Dataset items:
━━━━━━
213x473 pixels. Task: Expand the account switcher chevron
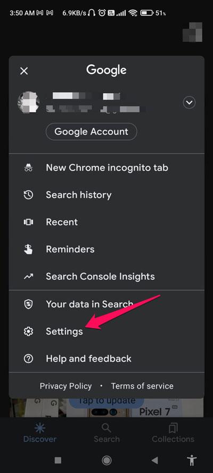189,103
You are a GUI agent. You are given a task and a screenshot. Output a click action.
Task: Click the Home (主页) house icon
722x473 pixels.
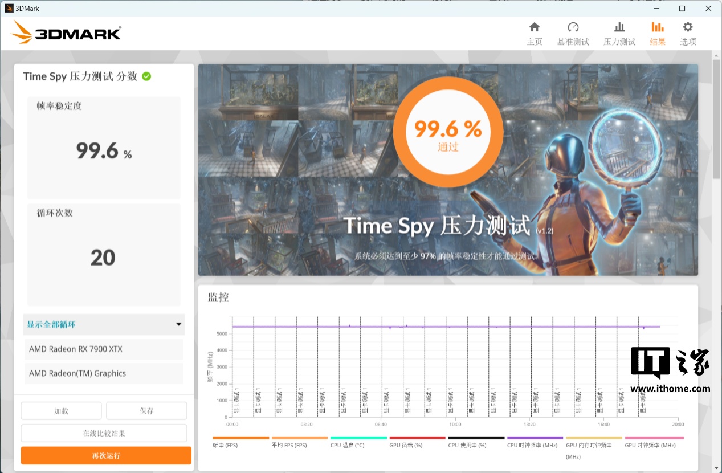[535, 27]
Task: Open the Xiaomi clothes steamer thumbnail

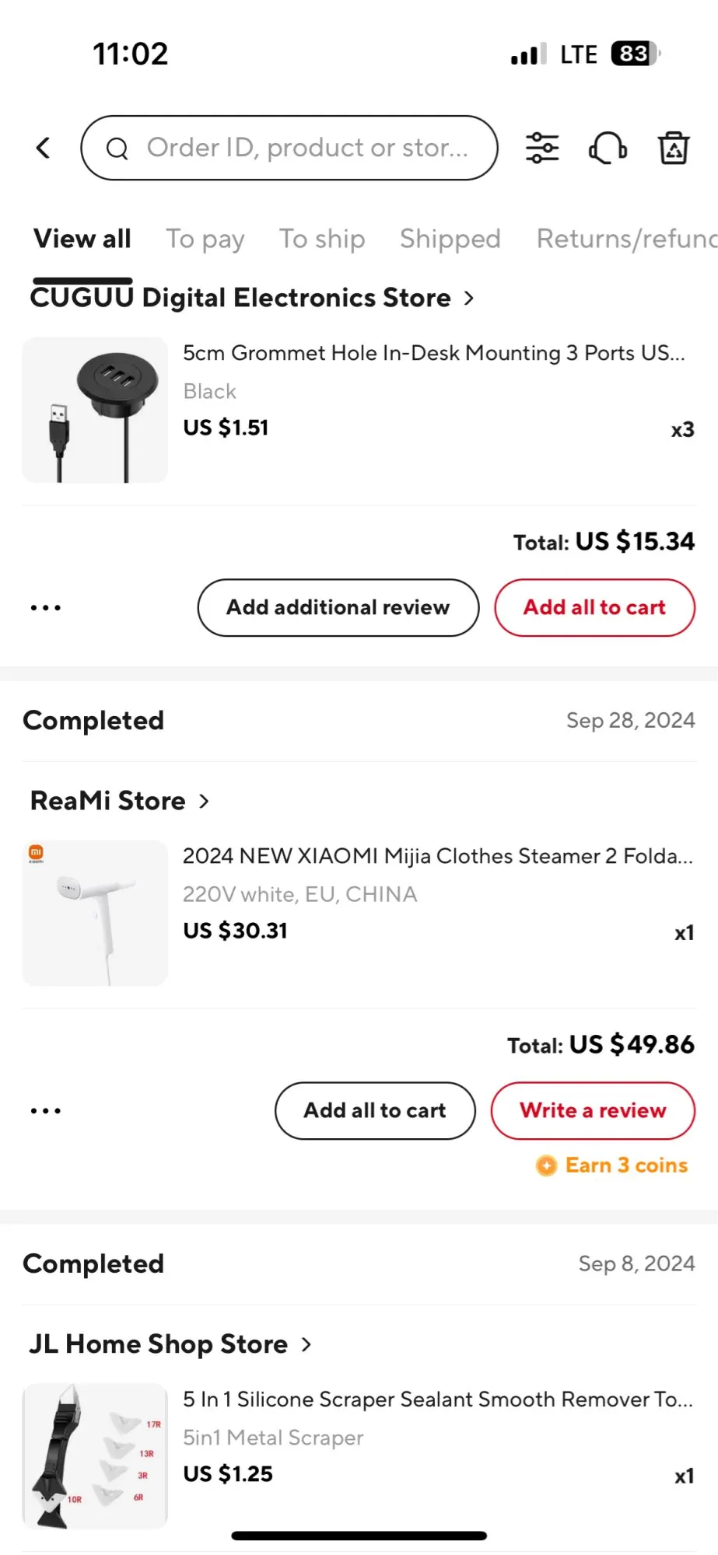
━━━━━━
Transcribe the data exactly and leave no picture in the copy.

213x473 pixels. Task: Expand the account switcher chevron
189,103
You are a GUI agent. You are given a task and a screenshot. Output a click action.
Task: Click the Home (主页) house icon
722x473 pixels.
[535, 27]
Task: Open the Xiaomi clothes steamer thumbnail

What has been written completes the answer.